Duiken op Antarctica is speciaal en de moeite waard. Zeker op een schip als de Plancius waar je na je ‘ontberingen’ thuiskomt in een warm drijvend hotel met heerlijk eten en een geoliede organisatie die tot in het extreme gaat om het zijn gasten naar de zin te maken. Duiken met zeeleeuwen, pinguïns, zeeluipaarden, maar ook duikstekken met naaktslakken en zeedahlia’s zijn prachtig om te bezoeken. De grote uitdaging zit hem in het feit dat er teveel moois te zien is. Als je gaat duiken, mis je veel van dat bijzonders boven water en als je boven water blijft komen mensen terug met grote verhalen over zeeluipaarden. Een duivels dilemma maar hoe mooi is het om te moeten kiezen tussen iets spectaculairs of iets spectaculairs? Elke omschrijving met woorden van de magie van Antarctica is een belediging voor de werkelijkheid, deze plek is betoverend. Zo rauw, zo onherbergzaam, zo wreed en tegelijkertijd heb ik geen plek ter wereld gezien waar zoveel schoonheid en zoveel leven is. Bijna elk eiland herbergt een pinguïnkolonie, elk ijsveld wordt bewoond door zeehonden, rotskusten liggen vol met pelsrobben, albatrossen en reuzestormvogels bevolken elke rots. Gigantische bultruggen, dolfijnen en dwergvinvissen zwemmen voorbij in bijna elke baai en onder water worden uitbundige kelpwouden afgewisseld met kale rotsen, maar altijd is er leven, heel veel leven. Hoe moeilijk het leven hier ook lijkt in onze ogen, dit continent en zijn bewoners hebben er een oplossing voor gevonden.
Elke pinguïn is een feestje op zich (foto: Willem Heijdeman).
Poolvirus
Toen we op de heenreis de gevreesde (en door de kapitein achteraf als ‘easy Drake’ bestempelde) overtocht over de Drake Passage richting Antarctica maakten, werden de gedachten afgeleid met een lezing over het aankomende bezoek aan het koudste, droogste, hoogste, winderigste en stilste continent van de Aarde. Veelvuldig werd er gerefereerd aan het zogenaamde Poolvirus. Toen nog onwetend schoven we de opmerkingen terzijde als opwarmertjes. Achteraf snap ik wat werd bedoeld: de pool is een virus dat onder de leden gaat zitten en niet verdwijnt!

# Gegeven data
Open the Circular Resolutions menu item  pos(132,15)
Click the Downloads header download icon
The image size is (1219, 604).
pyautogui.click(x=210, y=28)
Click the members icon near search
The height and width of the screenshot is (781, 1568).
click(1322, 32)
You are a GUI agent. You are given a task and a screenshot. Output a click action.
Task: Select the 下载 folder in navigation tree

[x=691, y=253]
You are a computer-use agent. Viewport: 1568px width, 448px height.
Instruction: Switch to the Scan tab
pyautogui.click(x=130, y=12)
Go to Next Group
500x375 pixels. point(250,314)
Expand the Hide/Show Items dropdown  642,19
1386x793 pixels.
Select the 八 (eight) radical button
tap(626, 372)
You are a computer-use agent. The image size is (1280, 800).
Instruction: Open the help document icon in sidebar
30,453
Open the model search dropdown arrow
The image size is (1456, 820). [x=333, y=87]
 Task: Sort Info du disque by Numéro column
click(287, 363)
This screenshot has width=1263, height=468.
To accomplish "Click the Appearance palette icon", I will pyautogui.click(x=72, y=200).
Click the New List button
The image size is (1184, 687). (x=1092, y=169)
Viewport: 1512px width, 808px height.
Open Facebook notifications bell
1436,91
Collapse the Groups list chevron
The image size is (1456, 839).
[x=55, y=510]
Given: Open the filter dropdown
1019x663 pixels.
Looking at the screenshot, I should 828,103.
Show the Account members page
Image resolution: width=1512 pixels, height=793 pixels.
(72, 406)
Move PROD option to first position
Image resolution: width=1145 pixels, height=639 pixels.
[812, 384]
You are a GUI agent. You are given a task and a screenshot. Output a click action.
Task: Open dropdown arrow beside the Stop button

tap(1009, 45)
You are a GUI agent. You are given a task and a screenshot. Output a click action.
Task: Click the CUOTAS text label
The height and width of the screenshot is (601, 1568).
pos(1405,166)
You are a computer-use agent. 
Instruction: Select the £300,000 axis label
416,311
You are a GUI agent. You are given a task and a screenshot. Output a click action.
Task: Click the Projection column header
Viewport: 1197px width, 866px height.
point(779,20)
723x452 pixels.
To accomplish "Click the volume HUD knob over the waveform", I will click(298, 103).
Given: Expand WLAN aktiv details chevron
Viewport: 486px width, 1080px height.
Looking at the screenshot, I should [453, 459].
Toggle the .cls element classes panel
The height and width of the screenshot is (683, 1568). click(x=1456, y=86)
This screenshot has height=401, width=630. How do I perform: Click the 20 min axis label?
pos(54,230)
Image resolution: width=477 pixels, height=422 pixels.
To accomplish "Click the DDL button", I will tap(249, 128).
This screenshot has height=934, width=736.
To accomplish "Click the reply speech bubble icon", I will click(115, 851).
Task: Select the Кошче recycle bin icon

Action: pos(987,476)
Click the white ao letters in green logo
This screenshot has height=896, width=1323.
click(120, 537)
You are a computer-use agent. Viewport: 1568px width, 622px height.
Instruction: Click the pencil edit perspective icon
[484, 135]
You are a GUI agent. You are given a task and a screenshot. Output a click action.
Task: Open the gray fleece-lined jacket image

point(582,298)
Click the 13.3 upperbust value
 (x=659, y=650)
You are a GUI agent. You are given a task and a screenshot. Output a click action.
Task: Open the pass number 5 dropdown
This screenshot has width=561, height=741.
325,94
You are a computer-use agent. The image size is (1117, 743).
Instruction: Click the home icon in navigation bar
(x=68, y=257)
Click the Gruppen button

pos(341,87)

# Te maken opdrachten
- a) Welke overtreffende trappen gebruikt de tekst over duiken op Antarctica om het continent te beschrijven in de lezing tijdens de overtocht over de Drake Passage?
- b) Geef uit de tekst over duiken op Antarctica woordelijk het stuk van "Elke pinguïn is" tot en met "en niet verdwijnt!" terug.

# Antwoorden bij opdrachten
- a) koudste, droogste, hoogste, winderigste, stilste

- b)
Elke pinguïn is een feestje op zich (foto: Willem Heijdeman).
Poolvirus
Toen we op de heenreis de gevreesde (en door de kapitein achteraf als ‘easy Drake’ bestempelde) overtocht over de Drake Passage richting Antarctica maakten, werden de gedachten afgeleid met een lezing over het aankomende bezoek aan het koudste, droogste, hoogste, winderigste en stilste continent van de Aarde. Veelvuldig werd er gerefereerd aan het zogenaamde Poolvirus. Toen nog onwetend schoven we de opmerkingen terzijde als opwarmertjes. Achteraf snap ik wat werd bedoeld: de pool is een virus dat onder de leden gaat zitten en niet verdwijnt!